Femmes protestantes (6)

Zéline Reclus (1805-1887)

01 juin 2018

Tous les mois, nous partons à la rencontre d’une femme qui a marqué l’histoire du protestantisme par son engagement, son charisme et ses idées novatrices. Éducation, théologie, santé, nous retrouvons ces femmes dans leur quotidien de foi.

 

 

 

La Révolution française a redonné au protestantisme français, en principe aboli depuis un siècle et longtemps durement persécuté, la liberté de conscience et de culte. Puis Napoléon lui a accordé un statut officiel en payant les pasteurs comme les prêtres. Le XIXe siècle voit donc son épanouissement en France. C’est aussi le temps où les femmes cherchent leur place et leur tâche, alors qu’elles sont toujours mineures et que la « bonne société » n’envisage pas qu’elles exercent un métier comme les hommes.

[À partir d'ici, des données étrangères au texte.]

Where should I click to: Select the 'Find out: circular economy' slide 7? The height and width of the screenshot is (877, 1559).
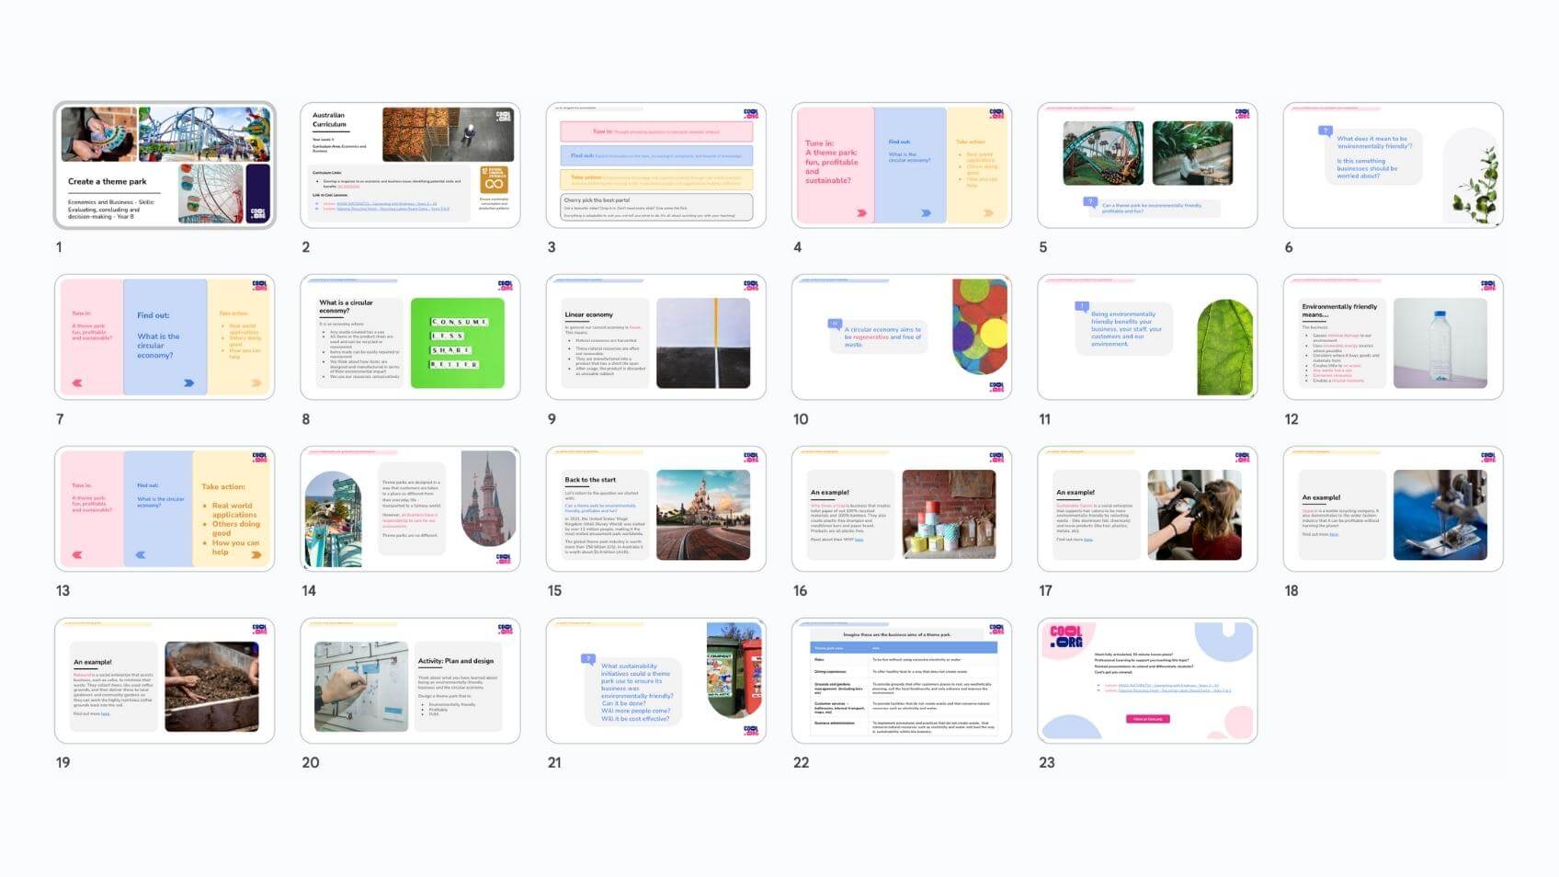[165, 337]

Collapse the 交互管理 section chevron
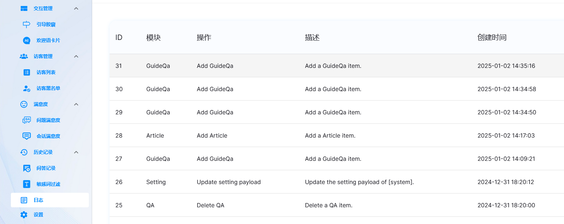(x=76, y=8)
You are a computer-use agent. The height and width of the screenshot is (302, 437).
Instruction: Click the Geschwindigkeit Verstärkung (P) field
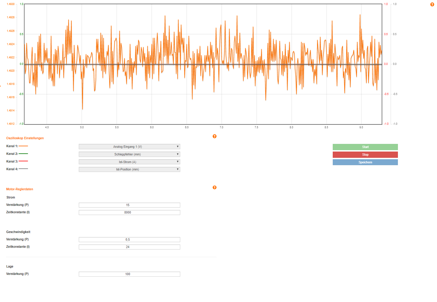pyautogui.click(x=129, y=239)
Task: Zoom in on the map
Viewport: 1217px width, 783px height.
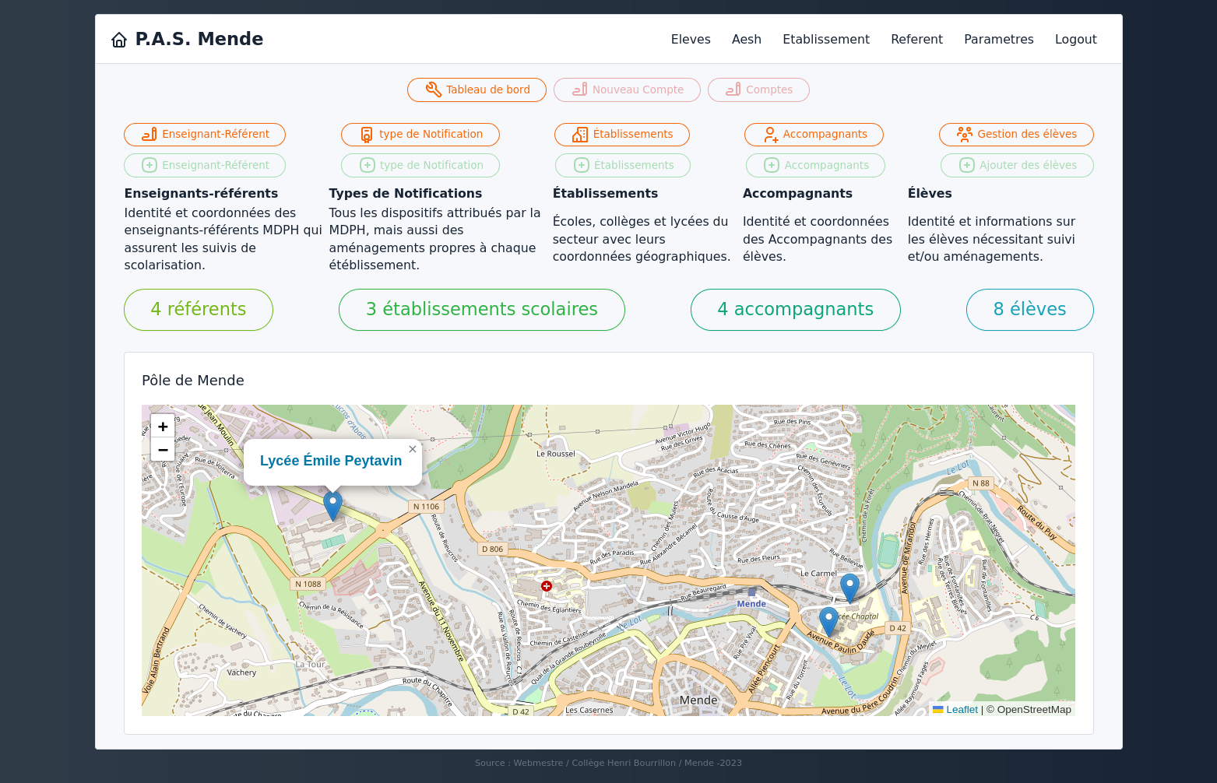Action: (163, 427)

La femme dont nous allons parler, exceptionnelle à plusieurs titres, est aussi représentative du souhait de tant d’autres : être fidèle à sa vocation d’épouse et de mère, être une chrétienne avec toute l’humilité souhaitable, mais annoncer sa foi, en témoigner par sa vie entière, enfin arriver à réaliser ce dont elle était capable, sans jamais se plaindre de la difficulté ou du poids de la tâche.

 

Un mariage

Née à La Roche-Chalais en Dordogne, le 25 janvier 1805, dans une famille d’ancienne petite noblesse, Zéline Trigant se marie à 19 ans (en 1824) avec le pasteur de la ville, qui lui a donné des cours de latin. Jacques Reclus, de neuf ans son aîné, est de famille rurale. Pasteur concordataire, il choisira en 1831, par fidélité à ses convictions, de démissionner et de continuer son ministère dans une Église libre. En Béarn, non loin d’Orthez, à Baigts-Castétarbe, il exercera son activité de prédication, d’évangélisation et de service des pauvres. Dans cette aventure spirituelle, à la suite du pasteur Adolphe Monod, Jacques engage aussi son épouse, pas forcément d’accord, et une famille constituée déjà de plusieurs enfants. En effet, si onze enfants de ce couple deviendront adultes, il y a aussi ceux qui n’ont pas vécu - trois filles mortes petites et trois fausses couches - Zéline a été enceinte 17 fois.

 

Une pédagogue

Jacques est trop peu payé et très généreux. Son épouse réalise qu’il lui faut gagner de l’argent pour que le ménage puisse vivre. Elle apprend à lire à ses propres enfants et aux petites servantes, mais c’est pour nourrir la maisonnée qu’elle se met à donner des leçons particulières. Passant son brevet d’institutrice, elle ouvre, dès 1834, une petite école. Plus tard ils habitent Orthez et, titulaire d’un nouveau diplôme, Zéline devient (en 1841) l’entière responsable d’une pension pour jeunes filles. Elle y est, toute sa vie, non seulement l’enseignante dans de nombreux domaines y compris l’initiation au latin et à l’anglais, mais une vraie éducatrice. Excellente pédagogue, elle a soin de former à leur existence future les filles qui lui sont confiées : elle leur apprend aussi couture et broderie, les accompagne dans la foi. Pour ses propres enfants, elle tempère de son mieux la sévérité et la rigueur de leur père.

 

Une mère de famille

Des cinq fils, tous grands voyageurs, le géographe Élisée Reclus est le plus célèbre. Les quatre autres le sont aussi en ethnographie, géographie, médecine. Les deux aînés ont été un temps bannis en Suisse après la Commune. Onésime a inventé le mot francophonie. Armand a contribué au canal de Panama. Les six filles, très cultivées, ont de bonne heure pu gagner leur vie (souvent en Grande-Bretagne) comme enseignantes ou traductrices.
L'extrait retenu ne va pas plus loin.